Le groupe d'assurance français Groupama a annoncé jeudi une forte baisse de son résultat net, de 29% à 78 millions d'euros, pour le premier semestre. Groupama SA, regroupant l'ensemble des filiales du groupe, affiche un recul plus modéré de son résultat de 23% à 127 millions d'euros.
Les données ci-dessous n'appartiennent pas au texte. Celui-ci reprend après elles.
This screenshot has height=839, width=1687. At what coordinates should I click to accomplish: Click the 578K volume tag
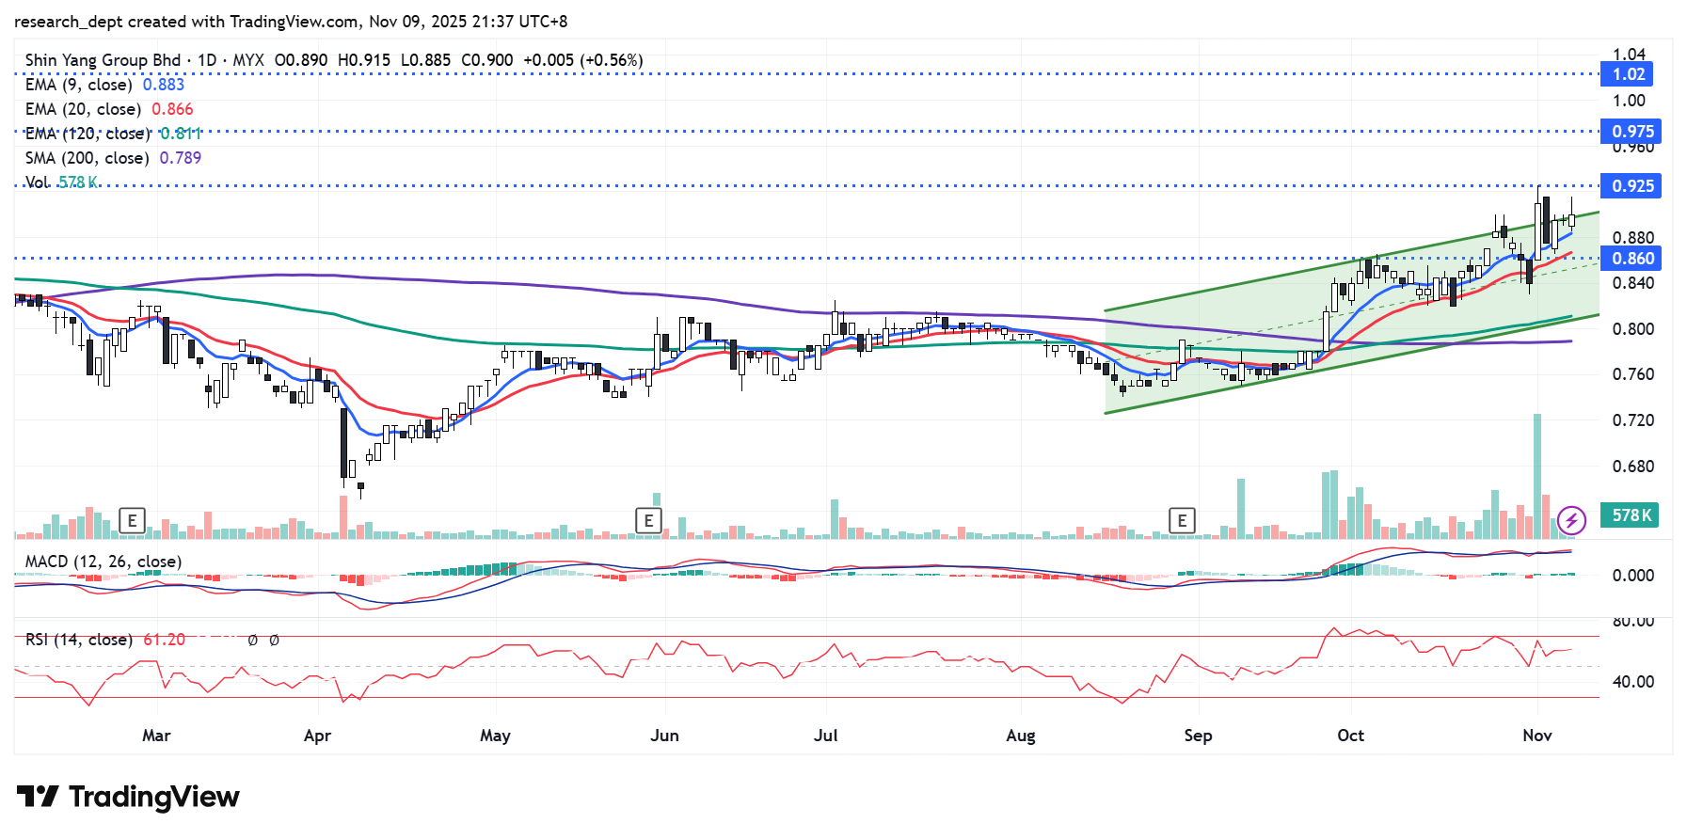[1631, 515]
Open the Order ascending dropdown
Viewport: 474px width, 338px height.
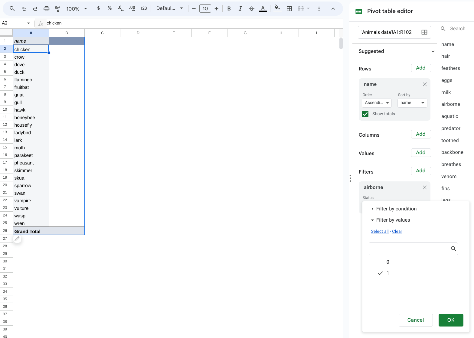point(377,103)
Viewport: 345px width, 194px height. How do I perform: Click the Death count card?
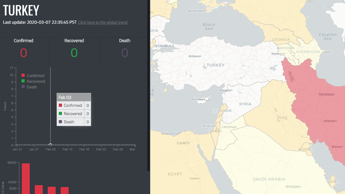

Ces résultats semblent néanmoins affectés par des éléments non-récurrents. En effet, le chiffre d'affaires semestriel progresse de 3,3% à 11,3 milliards d'euros. La baisse du résultat provient essentiellement de l'assurance de personne, activité qui a souffert d'un effet de base défavorable lié à des reprises de provisions au premier semestre 2009, qui avaient alors permis de doubler «artificiellement» le résultat opérationnel de cette branche.
Mais cet effet n'est pas le seul à avoir pesé sur les résultats. En effet, dans le domaine de l'assurance de biens et responsabilité, les performances du groupe ont été affectées par la tempête Xynthia «pour un coût de 75 millions d'euros».
A noter cependant que ce coût demeure inférieur à celui de 135 millions d'euros lié à l'impact des tempêtes Klaus et Quinten qui avait affecté les résultats du premier semestre 2009, ce qui permet au résultat opérationnel de s'améliorer. Hors tempête Xynthia, le résultat opérationnel aurait atteint 179 millions d'euros, selon le communiqué du groupe.
Alors qu'en assurance de biens et de responsabilité, le groupe «gagne des parts de marché et des clients en portefeuille» sur le marché français, qui pèse 80% des revenus du groupe, sur l'assurance de la personne l'activité progresse de 5,8% alors que le marché croît, lui, de 8%.
Groupama a également fait état d'une baisse sensible de ses plus-values latentes à 1,4 milliard d'euros tous actifs confondus contre 2,7 milliards fin 2009. Concernant sa structure financière, l'assureur constate une «baisse de la réserve de réévaluation des titres suite à l'évolution des marchés» sur le premier semestre qui fait chuter ses fonds propres de 4,6 à 3,9 milliards d'euros.
Dans un contexte d'incertitude sur les marchés financiers et avec une activité du groupe qui n'a pas encore révélé tout son potentiel, Christian Collin a écarté l'idée d'une introduction en Bourse du groupe à court terme. Il a en outre spécifié que l'opération, lorsqu'elle interviendra, aura pour but de soutenir de la croissance externe.